Saved data entries:
=-=-=-=-=
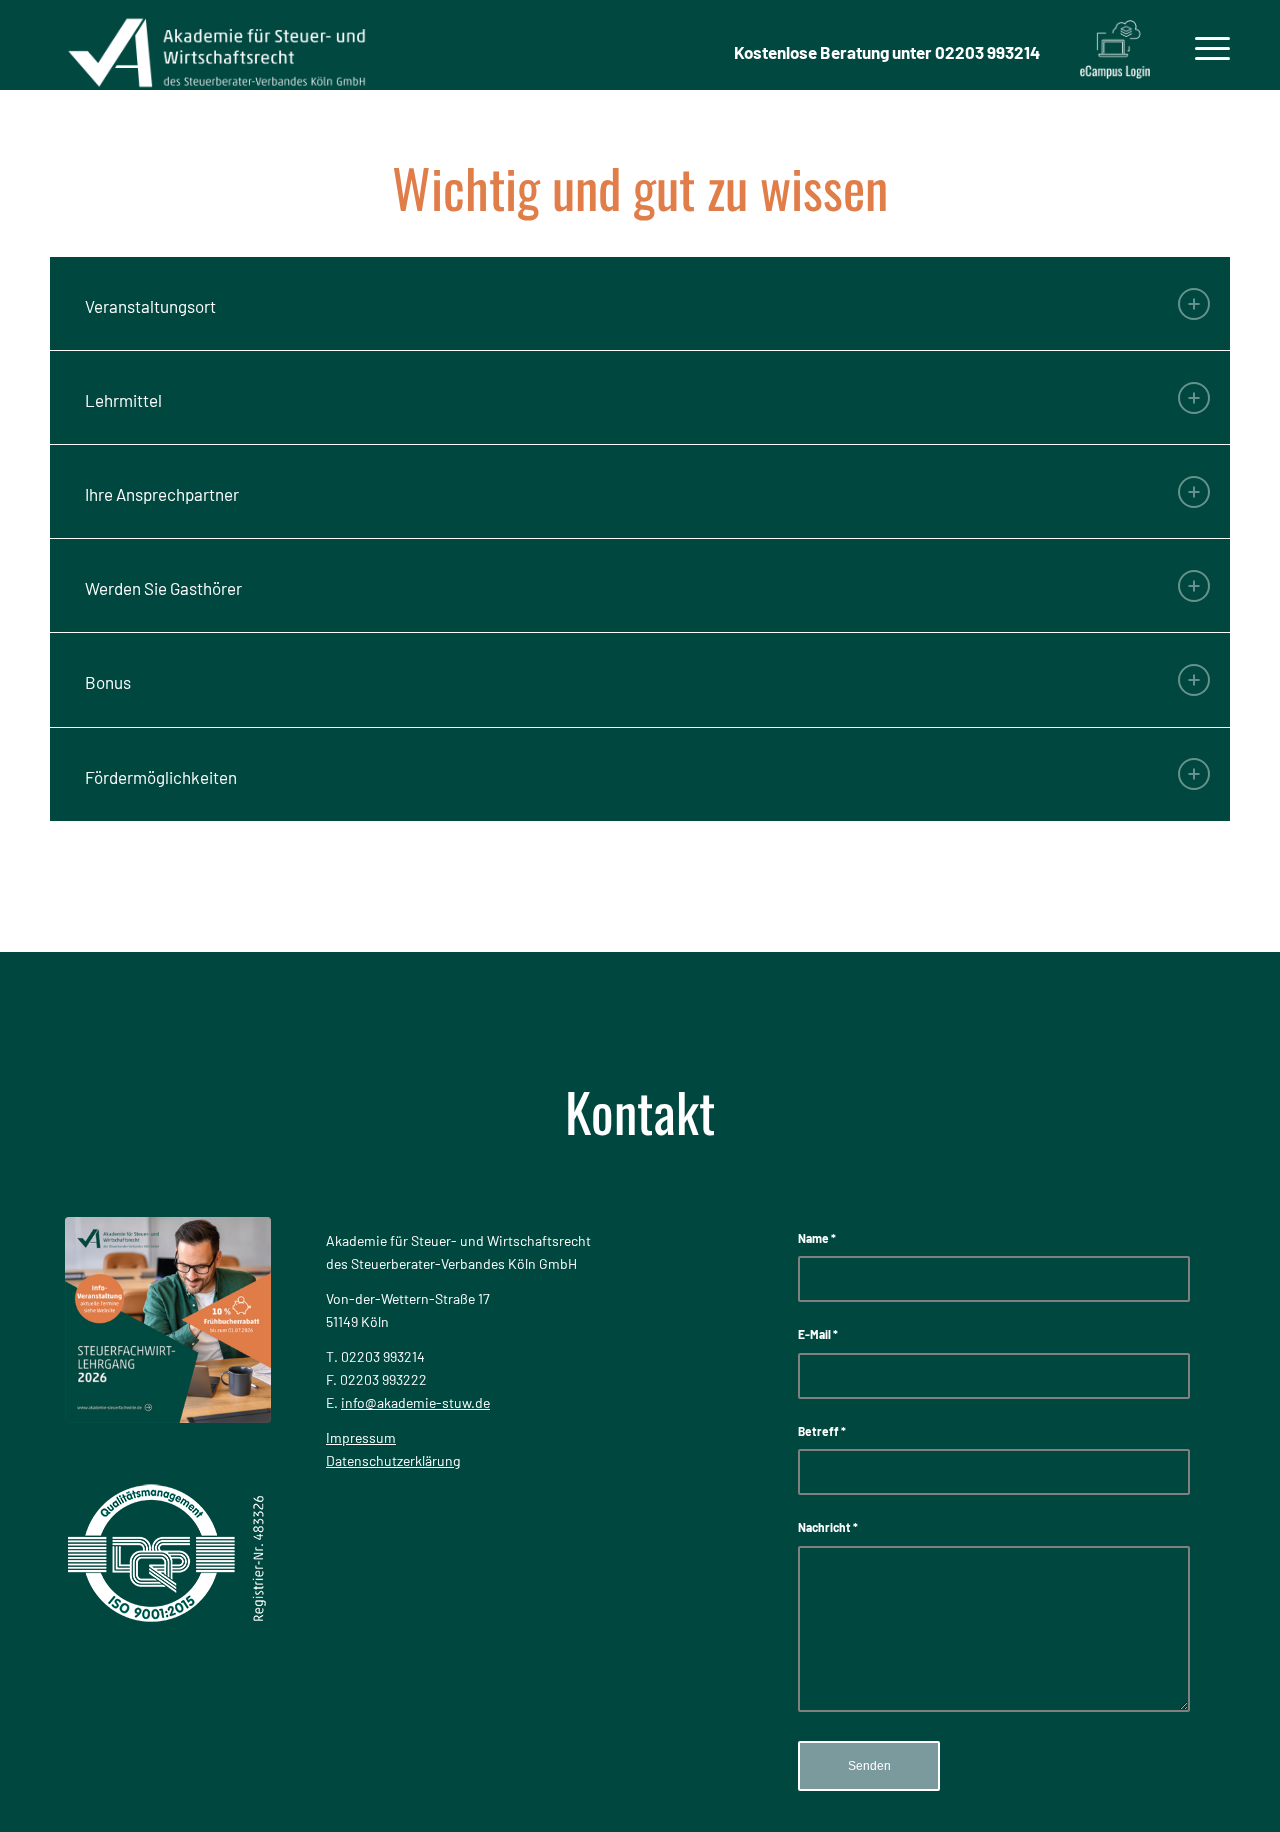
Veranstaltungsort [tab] (150, 306)
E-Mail (818, 1334)
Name (817, 1238)
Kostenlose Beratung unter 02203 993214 (887, 52)
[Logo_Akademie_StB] (216, 45)
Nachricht (828, 1527)
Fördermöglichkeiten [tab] (161, 777)
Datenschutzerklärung (393, 1460)
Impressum (361, 1437)
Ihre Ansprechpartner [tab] (162, 494)
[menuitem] (1206, 45)
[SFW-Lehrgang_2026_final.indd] (168, 1320)
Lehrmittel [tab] (123, 400)
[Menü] (1206, 45)
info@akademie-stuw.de (415, 1402)
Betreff (822, 1431)
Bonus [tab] (108, 682)
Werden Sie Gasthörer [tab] (163, 588)
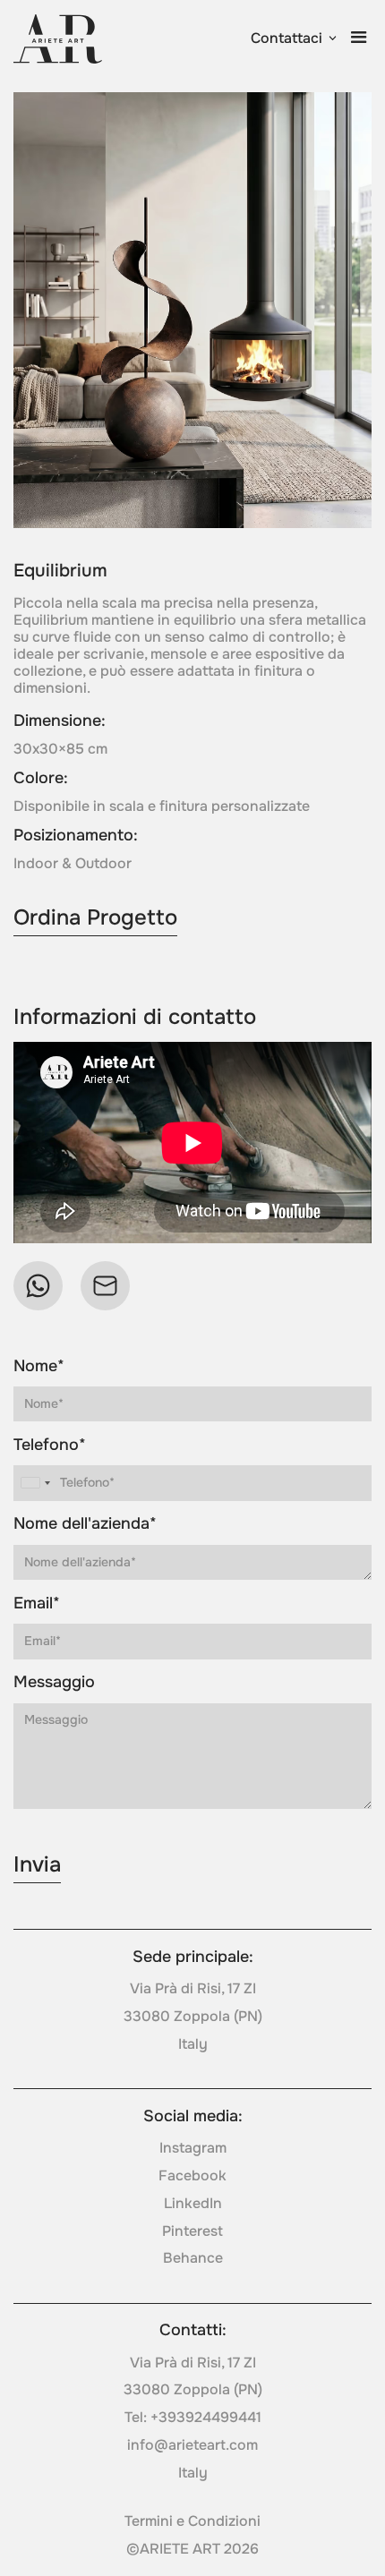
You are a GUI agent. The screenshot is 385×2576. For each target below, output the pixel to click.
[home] (57, 39)
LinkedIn (193, 2204)
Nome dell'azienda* (85, 1523)
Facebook (192, 2176)
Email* (36, 1603)
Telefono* (49, 1445)
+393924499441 (205, 2418)
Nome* (38, 1366)
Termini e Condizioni (192, 2521)
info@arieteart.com (192, 2445)
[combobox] (35, 1482)
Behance (193, 2258)
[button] (295, 39)
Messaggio (54, 1682)
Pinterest (192, 2231)
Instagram (193, 2148)
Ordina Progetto (95, 917)
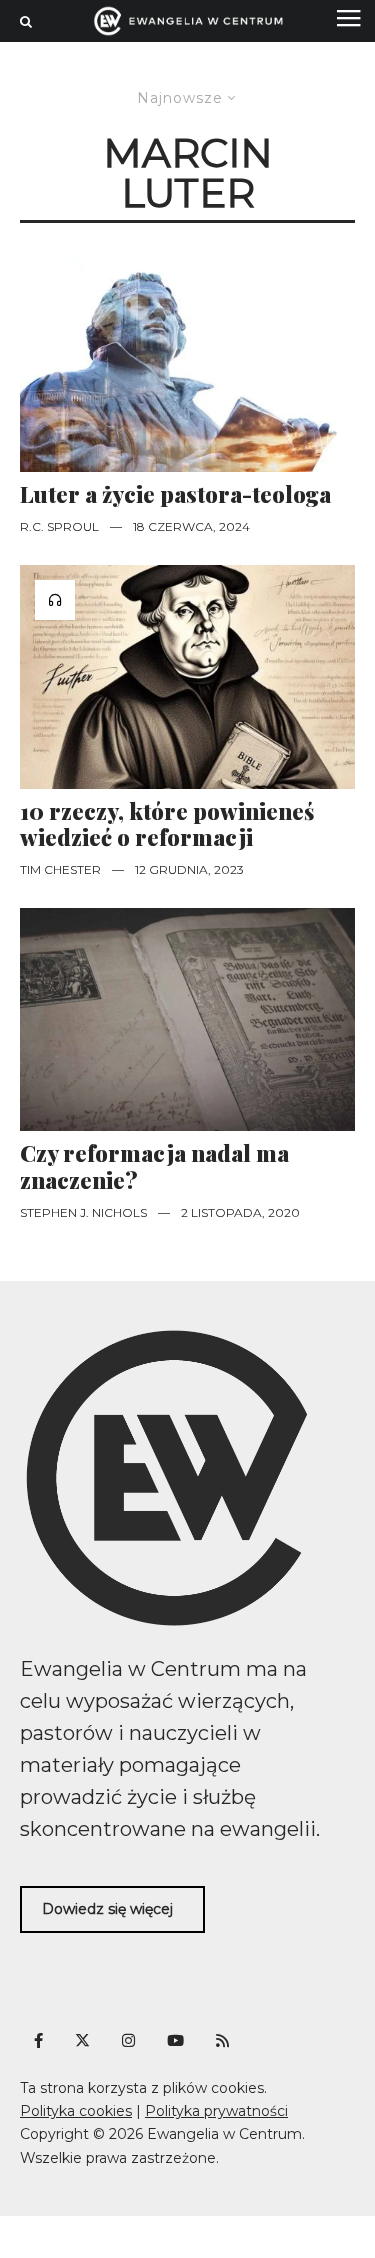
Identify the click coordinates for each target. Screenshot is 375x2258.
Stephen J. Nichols (83, 1212)
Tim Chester (60, 869)
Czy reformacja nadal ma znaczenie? (154, 1166)
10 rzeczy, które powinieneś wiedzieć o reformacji (167, 824)
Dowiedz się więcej (107, 1909)
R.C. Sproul (59, 526)
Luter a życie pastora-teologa (175, 494)
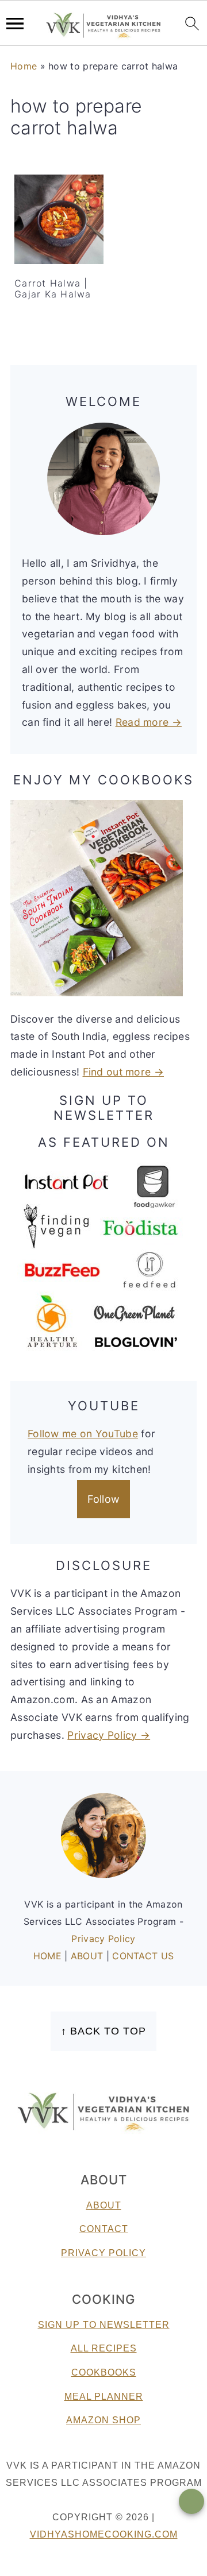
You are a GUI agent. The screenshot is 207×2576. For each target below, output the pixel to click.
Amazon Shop (103, 2420)
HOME (49, 1956)
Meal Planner (103, 2396)
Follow (103, 1499)
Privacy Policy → (108, 1735)
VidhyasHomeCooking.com (104, 2534)
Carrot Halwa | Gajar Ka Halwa (52, 288)
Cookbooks (103, 2372)
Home (23, 66)
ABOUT (88, 1956)
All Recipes (104, 2348)
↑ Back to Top (103, 2031)
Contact (103, 2229)
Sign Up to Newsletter (104, 2325)
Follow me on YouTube (83, 1434)
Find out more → (123, 1072)
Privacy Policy (103, 1938)
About (103, 2205)
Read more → (149, 722)
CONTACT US (143, 1956)
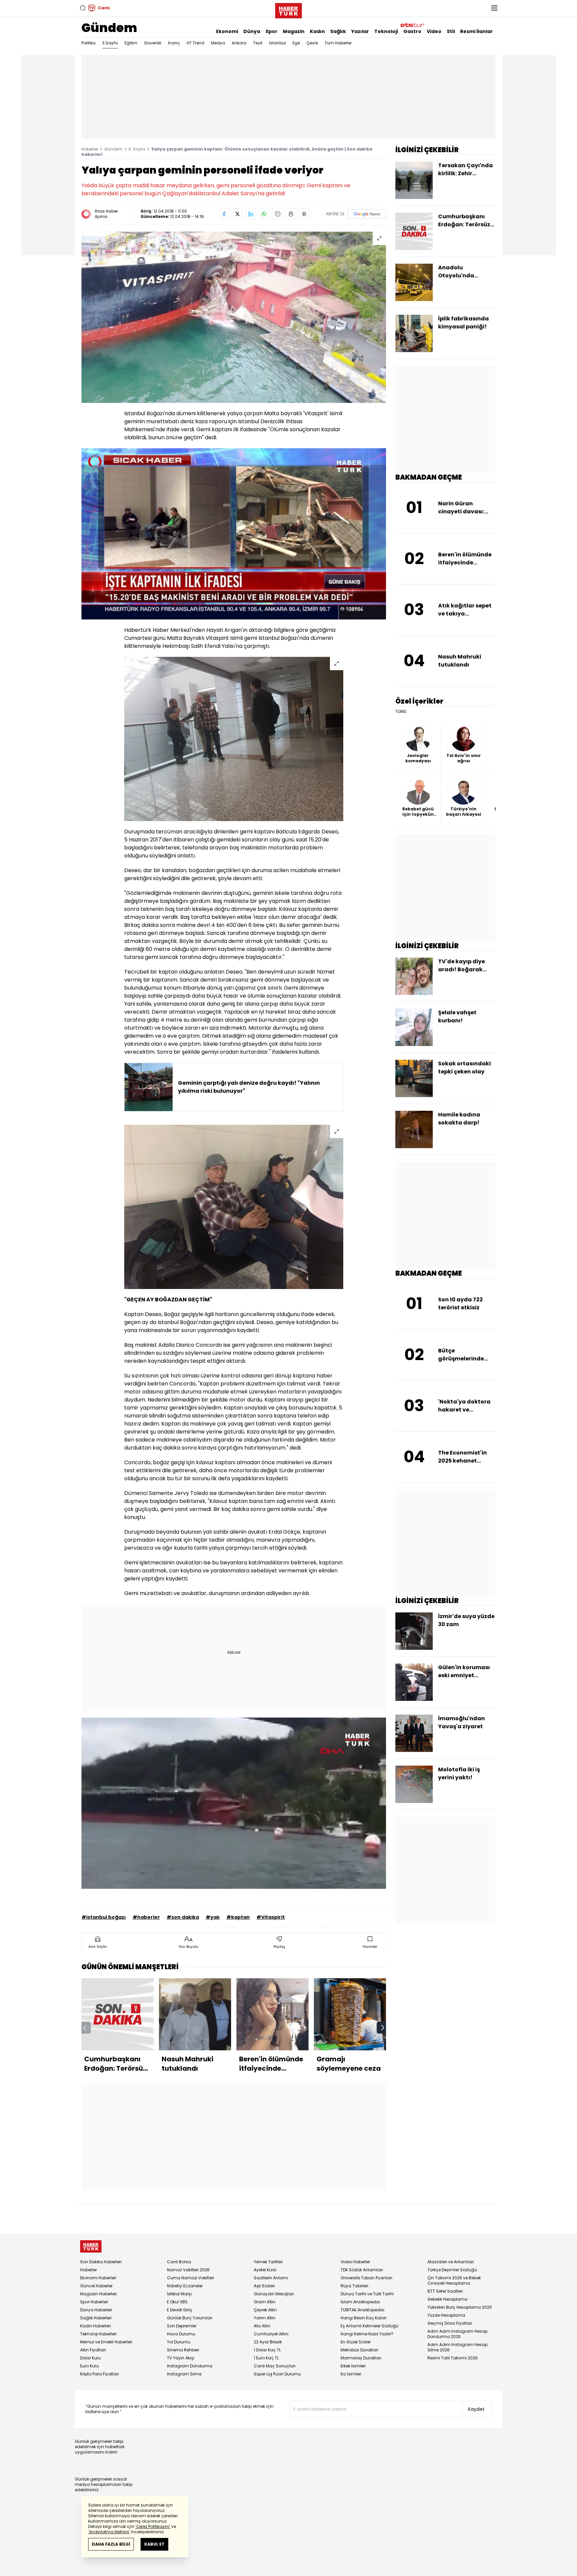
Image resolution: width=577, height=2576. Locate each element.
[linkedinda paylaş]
=-=-=-=-=
*TASK TO COMPLETE*:
Here the job is to print all the entries above exactly, minus the images.

*PROBLEM SOLUTION*:
Veranstaltungsort [tab] (150, 306)
E-Mail (818, 1334)
Name (817, 1238)
Kostenlose Beratung unter 02203 993214 (887, 52)
[Logo_Akademie_StB] (216, 45)
Nachricht (828, 1527)
Fördermöglichkeiten [tab] (161, 777)
Datenschutzerklärung (393, 1460)
Impressum (361, 1437)
Ihre Ansprechpartner [tab] (162, 494)
[menuitem] (1206, 45)
[SFW-Lehrgang_2026_final.indd] (168, 1320)
Lehrmittel [tab] (123, 400)
[Menü] (1206, 45)
info@akademie-stuw.de (415, 1402)
Betreff (822, 1431)
Bonus [tab] (108, 682)
Werden Sie Gasthörer [tab] (163, 588)
You are a GUI agent. The screenshot is 385×2576. For each target below, output the pixel to click.
[home] (57, 39)
LinkedIn (193, 2204)
Nome dell'azienda* (85, 1523)
Facebook (192, 2176)
Email* (36, 1603)
Telefono* (49, 1445)
+393924499441 (205, 2418)
Nome* (38, 1366)
Termini e Condizioni (192, 2521)
info@arieteart.com (192, 2445)
[combobox] (35, 1482)
Behance (193, 2258)
[button] (295, 39)
Messaggio (54, 1682)
Pinterest (192, 2231)
Instagram (193, 2148)
Ordina Progetto (95, 917)
Identify the click coordinates for each target. Screenshot is 375x2258.
Stephen J. Nichols (83, 1212)
Tim Chester (60, 869)
Czy reformacja nadal ma znaczenie? (154, 1166)
10 rzeczy, które powinieneś wiedzieć o reformacji (167, 824)
Dowiedz się więcej (107, 1909)
R.C. Sproul (59, 526)
Luter a życie pastora-teologa (175, 494)
You are a GUI agent. The screenshot is 207×2576. For each target below, output the pixel to click.
Amazon Shop (103, 2420)
HOME (49, 1956)
Meal Planner (103, 2396)
Follow (103, 1499)
Privacy Policy → (108, 1735)
VidhyasHomeCooking.com (104, 2534)
Carrot Halwa | Gajar Ka Halwa (52, 288)
Cookbooks (103, 2372)
Home (23, 66)
ABOUT (88, 1956)
All Recipes (104, 2348)
↑ Back to Top (103, 2031)
Contact (103, 2229)
Sign Up to Newsletter (104, 2325)
Follow me on YouTube (83, 1434)
Find out more → (123, 1072)
Privacy Policy (103, 1938)
About (103, 2205)
Read more → (149, 722)
CONTACT US (143, 1956)
Image resolution: width=577, height=2576. Locate each element.
[linkedinda paylaş]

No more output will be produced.